Medved: You don’t think of Texas as a soft on crime state? Speaking of Texas, one of the things that I think is fairly well known is that Texas leads the country in terms of imposition of the death penalty. Does your organization, I don’t know the answer to this, Do you take a position for or against the death penalty?

Norquist: I’m actually strong supporter of the death penalty for people who murder people. That strikes me as perfectly reasonable, just, and fair, I’m for it. I do know some other people, for religious reasons, oppose to the death penalty even though they would support life in prison and so on. But this is not a group that says let’s become moderate or liberal; this is how you effectively fight crime?

Medved: Let’s get to the situation in California, because some the California prison system, which of course is the nation’s largest, required by some court order to release ninety thousand prisoners?”

Norquist: They are in the business of releasing prisoners because some judge said some, what I’d rather do is have some more though go into who you put in the first place.

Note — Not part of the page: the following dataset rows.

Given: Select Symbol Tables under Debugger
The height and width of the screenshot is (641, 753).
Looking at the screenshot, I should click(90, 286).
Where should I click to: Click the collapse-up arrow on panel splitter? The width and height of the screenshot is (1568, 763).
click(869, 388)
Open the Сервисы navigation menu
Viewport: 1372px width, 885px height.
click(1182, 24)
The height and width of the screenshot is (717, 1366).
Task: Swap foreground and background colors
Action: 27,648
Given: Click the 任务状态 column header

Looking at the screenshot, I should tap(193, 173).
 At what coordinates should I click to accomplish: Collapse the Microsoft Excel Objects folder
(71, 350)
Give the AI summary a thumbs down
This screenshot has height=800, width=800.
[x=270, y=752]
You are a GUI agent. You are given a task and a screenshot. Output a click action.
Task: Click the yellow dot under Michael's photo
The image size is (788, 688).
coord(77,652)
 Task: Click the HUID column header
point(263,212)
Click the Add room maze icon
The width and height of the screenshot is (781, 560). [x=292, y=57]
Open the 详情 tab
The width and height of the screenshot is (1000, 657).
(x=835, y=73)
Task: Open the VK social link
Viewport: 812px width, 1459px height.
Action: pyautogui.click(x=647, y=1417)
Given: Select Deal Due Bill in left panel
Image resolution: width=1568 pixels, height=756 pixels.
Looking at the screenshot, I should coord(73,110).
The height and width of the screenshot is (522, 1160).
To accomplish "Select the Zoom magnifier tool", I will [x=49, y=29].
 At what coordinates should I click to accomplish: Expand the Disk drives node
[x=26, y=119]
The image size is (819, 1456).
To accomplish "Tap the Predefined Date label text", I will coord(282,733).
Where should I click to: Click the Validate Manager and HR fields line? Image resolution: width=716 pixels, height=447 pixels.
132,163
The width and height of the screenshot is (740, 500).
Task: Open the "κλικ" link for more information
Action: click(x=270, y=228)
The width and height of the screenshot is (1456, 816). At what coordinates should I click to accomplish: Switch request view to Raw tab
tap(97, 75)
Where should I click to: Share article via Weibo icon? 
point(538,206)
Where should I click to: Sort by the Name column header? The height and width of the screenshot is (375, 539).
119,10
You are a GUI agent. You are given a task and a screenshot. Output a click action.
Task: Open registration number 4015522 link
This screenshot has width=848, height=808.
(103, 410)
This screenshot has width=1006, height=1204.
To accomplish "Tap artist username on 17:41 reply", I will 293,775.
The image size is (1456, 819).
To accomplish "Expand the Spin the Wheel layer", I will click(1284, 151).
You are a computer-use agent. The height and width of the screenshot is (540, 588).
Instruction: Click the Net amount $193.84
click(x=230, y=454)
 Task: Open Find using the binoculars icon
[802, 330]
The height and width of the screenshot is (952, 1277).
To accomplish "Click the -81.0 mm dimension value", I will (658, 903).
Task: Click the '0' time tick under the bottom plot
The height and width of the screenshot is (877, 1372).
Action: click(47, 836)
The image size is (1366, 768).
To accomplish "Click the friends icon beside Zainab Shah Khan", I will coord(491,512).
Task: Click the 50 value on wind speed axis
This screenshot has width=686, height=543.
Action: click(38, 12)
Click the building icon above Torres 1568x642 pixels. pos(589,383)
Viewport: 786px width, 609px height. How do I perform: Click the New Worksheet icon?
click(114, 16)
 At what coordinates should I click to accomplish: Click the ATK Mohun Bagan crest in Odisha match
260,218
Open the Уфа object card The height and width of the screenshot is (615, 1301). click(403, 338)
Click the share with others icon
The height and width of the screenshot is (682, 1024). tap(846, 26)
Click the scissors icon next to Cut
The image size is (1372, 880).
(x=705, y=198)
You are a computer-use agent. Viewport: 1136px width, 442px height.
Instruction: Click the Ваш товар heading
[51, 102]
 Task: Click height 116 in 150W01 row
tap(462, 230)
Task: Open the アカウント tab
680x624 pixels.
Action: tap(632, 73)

Medved: And again because some of the people they are releasing now, that Jerry Brown is getting ready to release are violent criminals. You live in Washington, DC, Grover, we’re up here closer to California. Generally I think it’s nice if people from California skip that state and come to Washington State. I’m not so sure about some of these newly released violent offenders. You don’t necessarily, as part of this prison reform, want sort of a wholesale forgiveness or reduction of sentences, what you are talking about is sorting through the individual cases more effectively to try to understand what works.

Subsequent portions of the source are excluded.